DoubleYou Posted September 27, 2015 Author Posted September 27, 2015 Good discussion. The blur is quite noticeable on FXAA now that I'm looking for it. Naturally AA performance will be different on different video cards. If I put my card on supersampling, jaggies simply disappear and it looks awesome if only it didn't cost me ~10fps. iMultiSample at 4 is just a little more jaggy then FXAA, so it probably is a good equivalent.
TechAngel85 Posted September 27, 2015 Posted September 27, 2015 As for SMAA, it's a bad choice for STEP imo, as it make most of the custom fonts look hideous, which kinda reduce the possibilities of customization lot of users probably like to have when they're using STEP.The only place SMAA is recommended is on the ENB Guide where ENBs are involved and MSAA can't be used. I personally use it combined with ENBSeries's EdgeAA instead of the game's MSAA and have no issues nor any jaggies. Still run 50-60FPS in all places as long as the a preset isn't active.
Kesta Posted September 27, 2015 Posted September 27, 2015 The only place SMAA is recommended is on the ENB Guide where ENBs are involved and MSAA can't be used. I personally use it combined with ENBSeries's EdgeAA instead of the game's MSAA and have no issues nor any jaggies. Still run 50-60FPS in all places as long as the a preset isn't active.Yep, I was just "answering" to oqhansoloqo's post
TechAngel85 Posted September 27, 2015 Posted September 27, 2015 I would test the performance of every AA method, but I'm afraid my results would be rather bland due to my system. I'd not likely see any loss of performance for most of the AA methods until I got up to the higher settings. Someone with a more mid-range system would need to do that testing.
DoubleYou Posted September 27, 2015 Author Posted September 27, 2015 I really think that it will vary per machine.
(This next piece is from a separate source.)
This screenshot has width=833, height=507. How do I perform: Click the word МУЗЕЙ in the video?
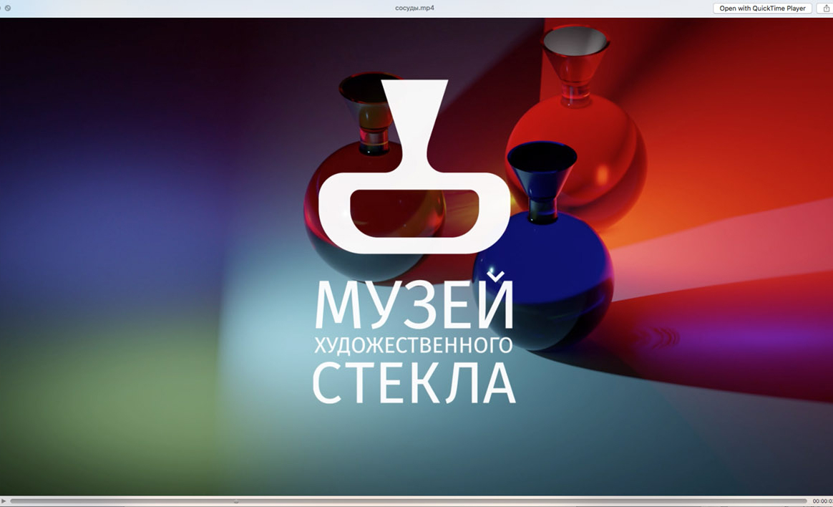tap(414, 304)
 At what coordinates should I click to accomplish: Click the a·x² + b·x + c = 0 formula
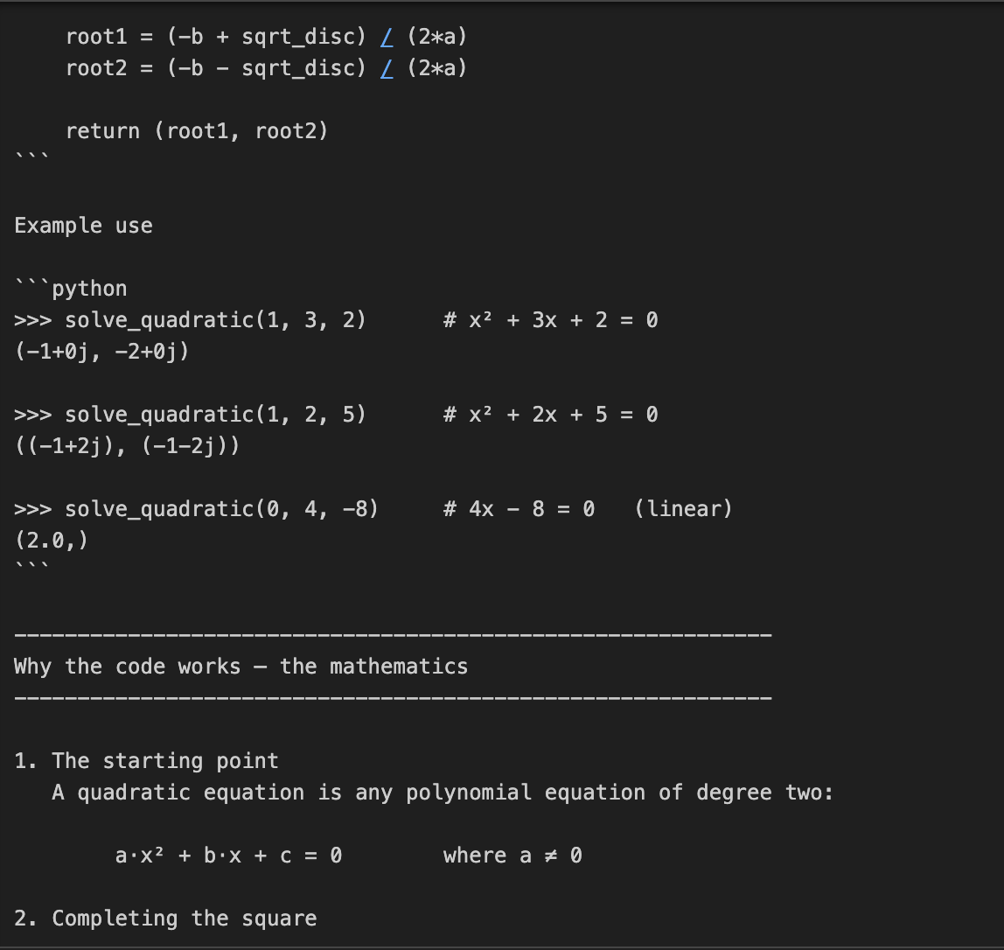[x=228, y=856]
GrantSP Posted September 27, 2015 Posted September 27, 2015 Comparisons such as these are going to be very difficult for users to decide which course of action to take because the variables are far too large.Even if the comparison shots were short video snippets, the decision to go MSAA, FXAA, ENB or none of the above are not based purely on what you see, but as others have said on what you 'experience'. Placing all these data in a table along with the minimum GPU, FPS-loss/gain, blurriness, etc. would come close to being an aid but even then it is still too subjective.Really these sort of things fall into more of a 'marketing' discussion rather than a 'technical' discussion. It's a case of "do you LIKE this or not?", not "does this IMPROVE the game?" My 2 cents worth.